From the listing below, copy out every line where the word "computer" appears.

EXERCISE DATA:
════════════════

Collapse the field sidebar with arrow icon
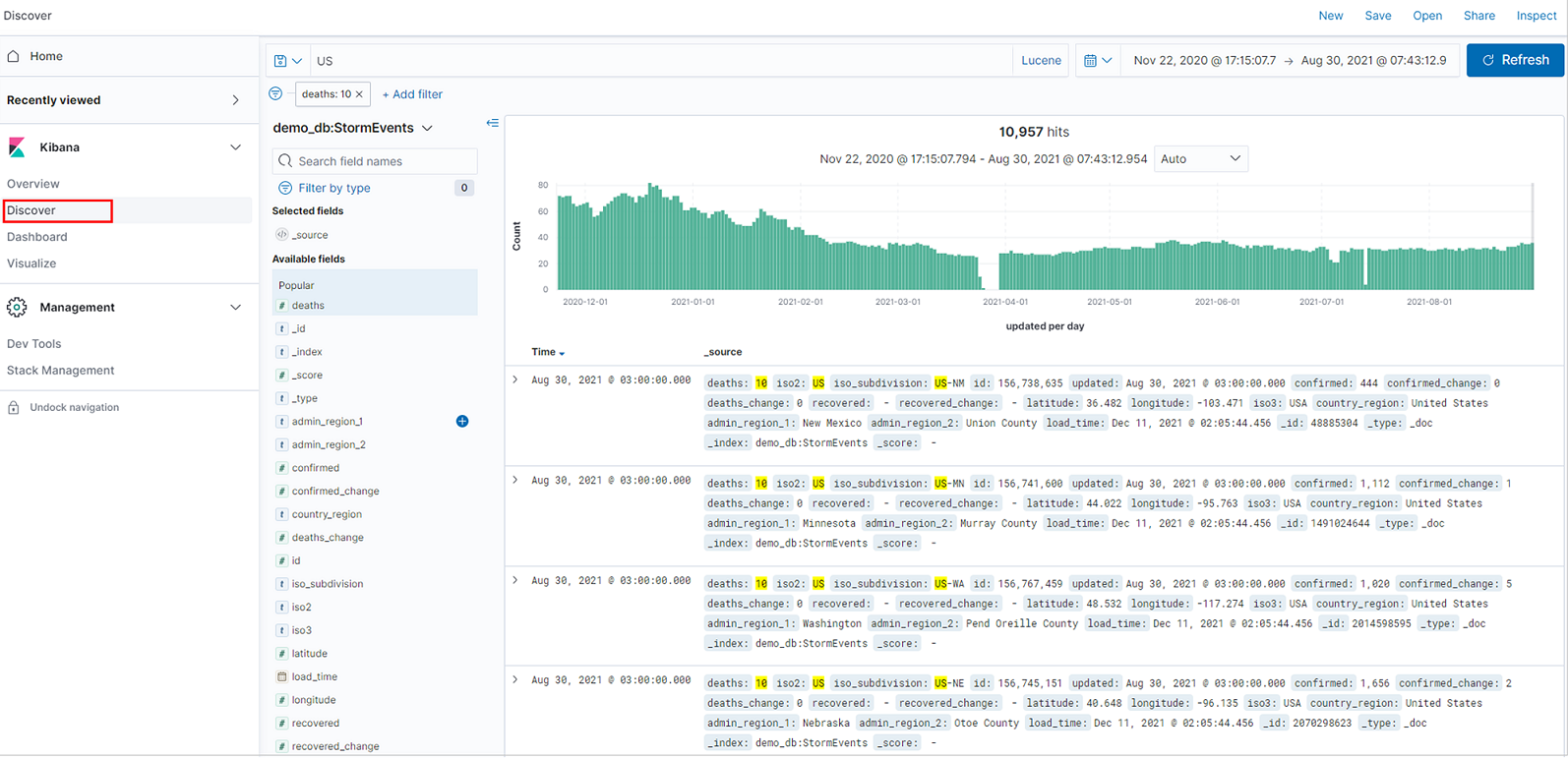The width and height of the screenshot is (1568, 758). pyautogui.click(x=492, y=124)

════════════════

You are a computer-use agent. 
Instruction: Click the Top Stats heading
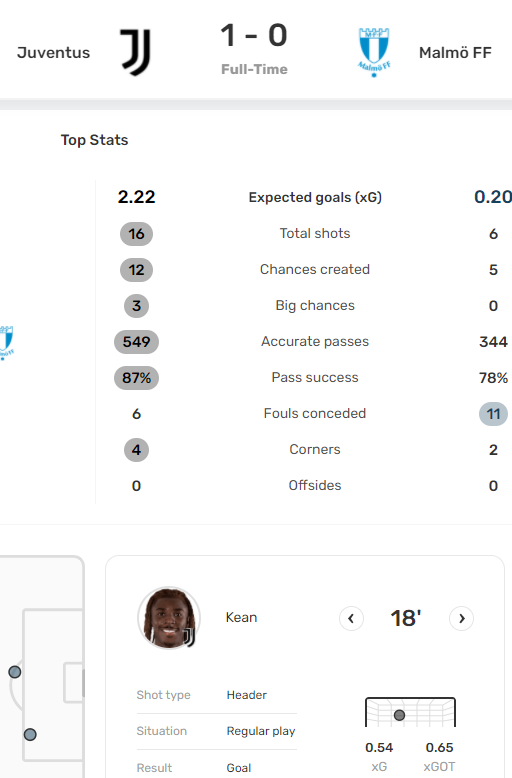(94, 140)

════════════════

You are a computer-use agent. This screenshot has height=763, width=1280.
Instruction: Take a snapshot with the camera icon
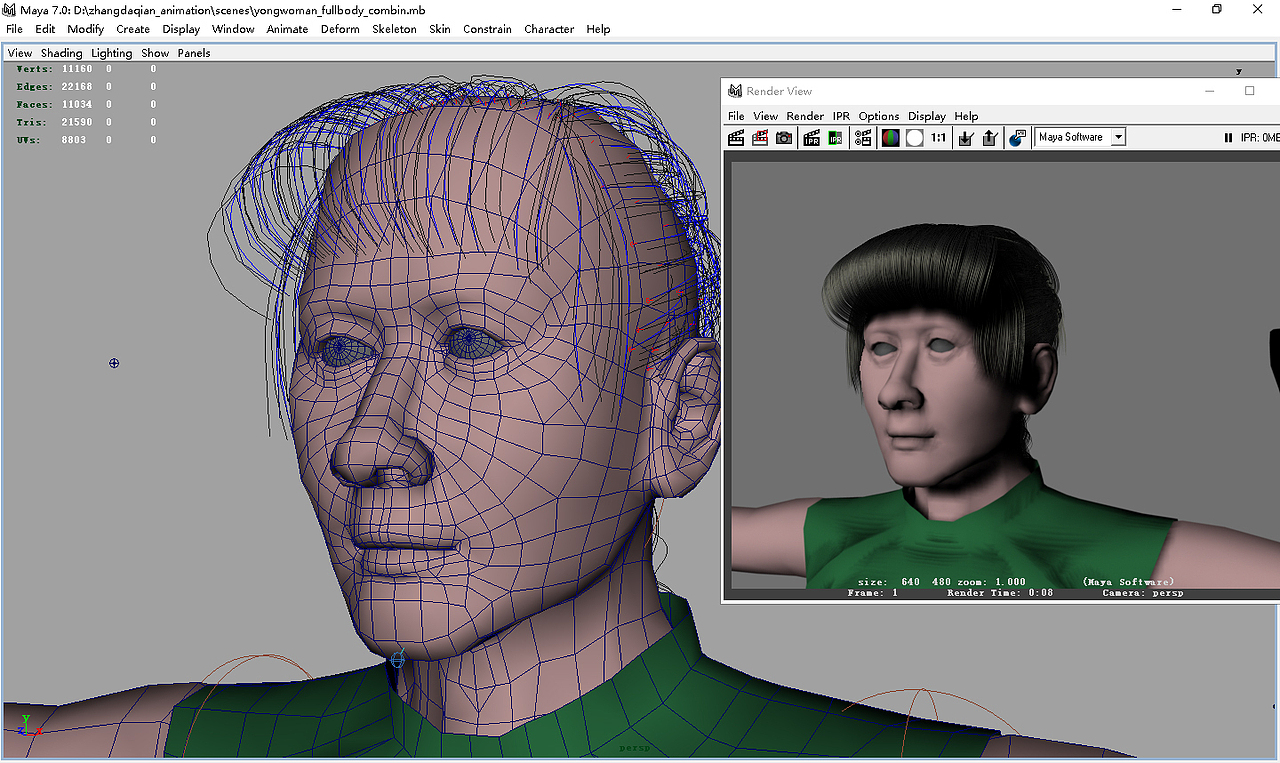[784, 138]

════════════════

RESULT OF THE TASK:
You are a computer-use agent. 
You are a computer-use agent. This screenshot has height=763, width=1280.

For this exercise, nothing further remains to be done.